Avec : Ryan Philippe, Adam Beach…

L’histoire : Au cours de la  bataille d'Iwo Jima, cinq Marines et un infirmier de la Navy hissent le drapeau américain au sommet du Mont Suribachi, tout juste repris aux Japonais. L'image deviendra rapidement célèbre mais les soldats vivront difficilement cette renommée…

Mon avis : Le Clint Eastwood de l’année est une perle noire qui est beaucoup plus qu’un énième film de guerre. Même si le réalisateur ne nous épargne aucune de ses horreurs (dans le ton, on est plus près du Soldat Ryan que d’Indigènes), le film s’attarde plus sur la notion et l’exploitation de ces « héros » par les compatriotes de tout poil. Dans l’effort de guerre, tous les moyens sont bons pour intensifier la fibre patriotique et remonter le moral des troupes. C’est ainsi qu’une simple photo prise sur une île japonaise, s’est vue transformer en véritable outil de propagande.

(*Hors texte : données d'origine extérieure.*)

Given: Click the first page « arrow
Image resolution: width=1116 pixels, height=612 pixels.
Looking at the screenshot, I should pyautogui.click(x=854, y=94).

Mais qu’y a t’il derrière ce cliché ? Que sont devenus ces hommes et surtout comment vivent-ils leur statut ? C’est sur ces réponses que s’attarde Mémoires de nos pères (scénarisé par le génial Paul Haggis), dont la sublime photographie clair/obscur ne fait que renforcer le sentiment de mélancolie qui contamine le film. La construction, entre passé et présent, nécessite un effort de la part du spectateur et vous devez vous attendre à être parfois un peu perdu. Mais cela est finalement justifié : que deviennent les individualités sous l’uniforme si ce n’est un groupe d’hommes interchangeables appartenant au même corps ? L’Amérique n’en a toujours pas fini avec ses fantômes. Qu’elle continue à l’être, cela nous donne des films intelligents et puissants…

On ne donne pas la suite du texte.